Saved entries
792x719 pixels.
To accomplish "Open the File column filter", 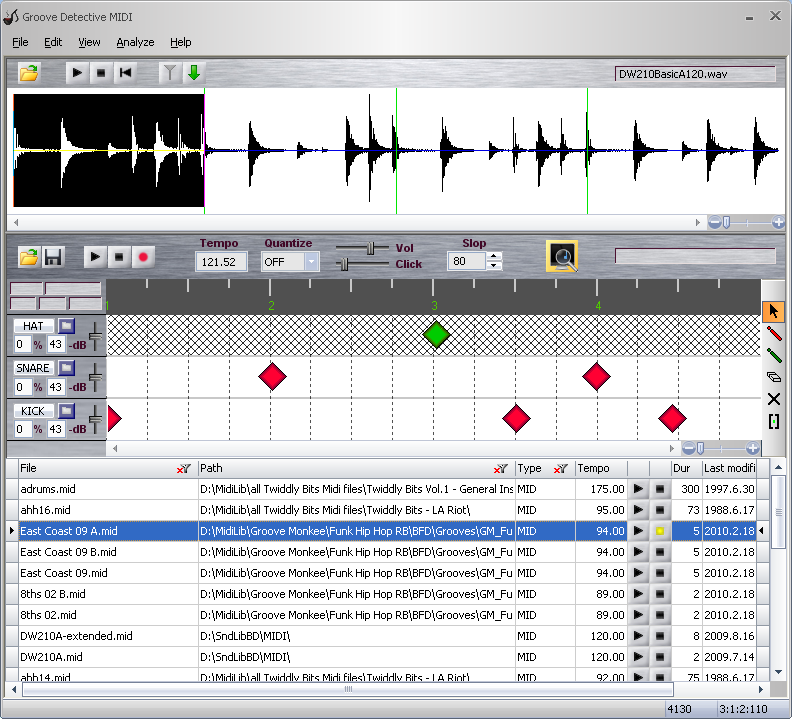I will click(183, 468).
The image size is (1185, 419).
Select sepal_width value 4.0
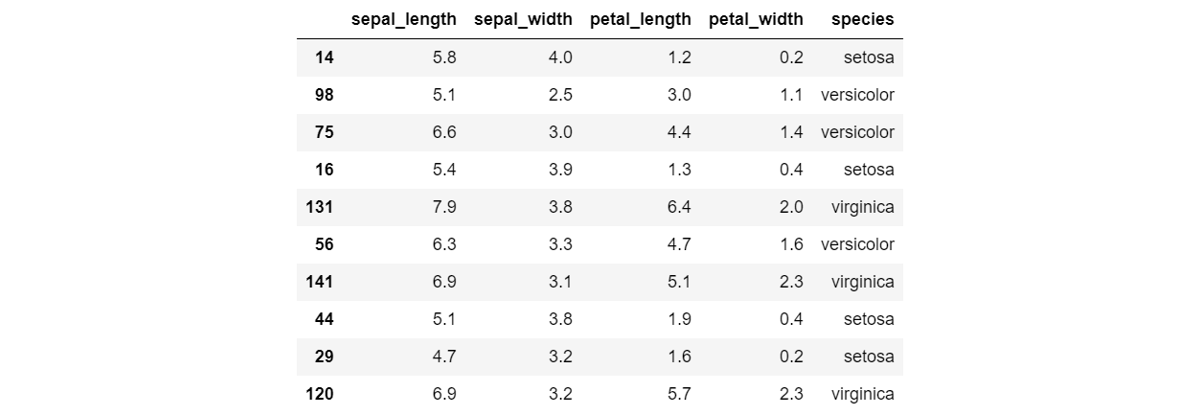coord(561,57)
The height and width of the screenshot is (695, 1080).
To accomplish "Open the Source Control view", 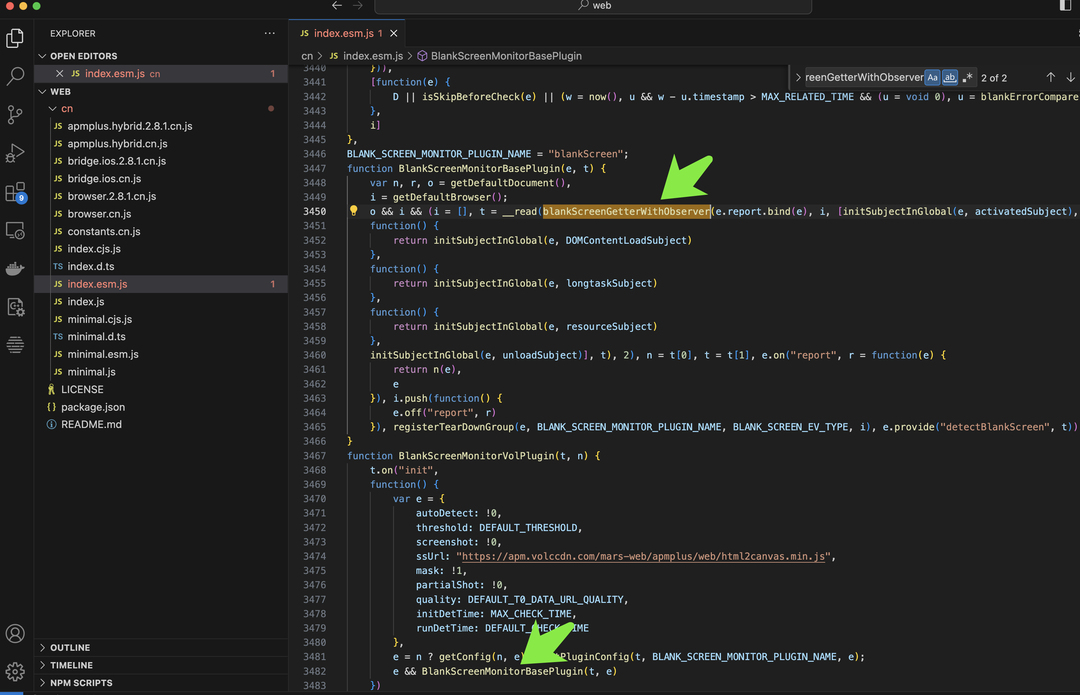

• _Aim of the exercise_:
With pictures excluded, the lines running from the one containing "The image size is (1185, 419)." through the last line of the records above are to be restated exactly and in full.

• _Completed task_:
The image size is (1185, 419).
Select sepal_width value 4.0
coord(561,57)
The height and width of the screenshot is (695, 1080).
To accomplish "Open the Source Control view", 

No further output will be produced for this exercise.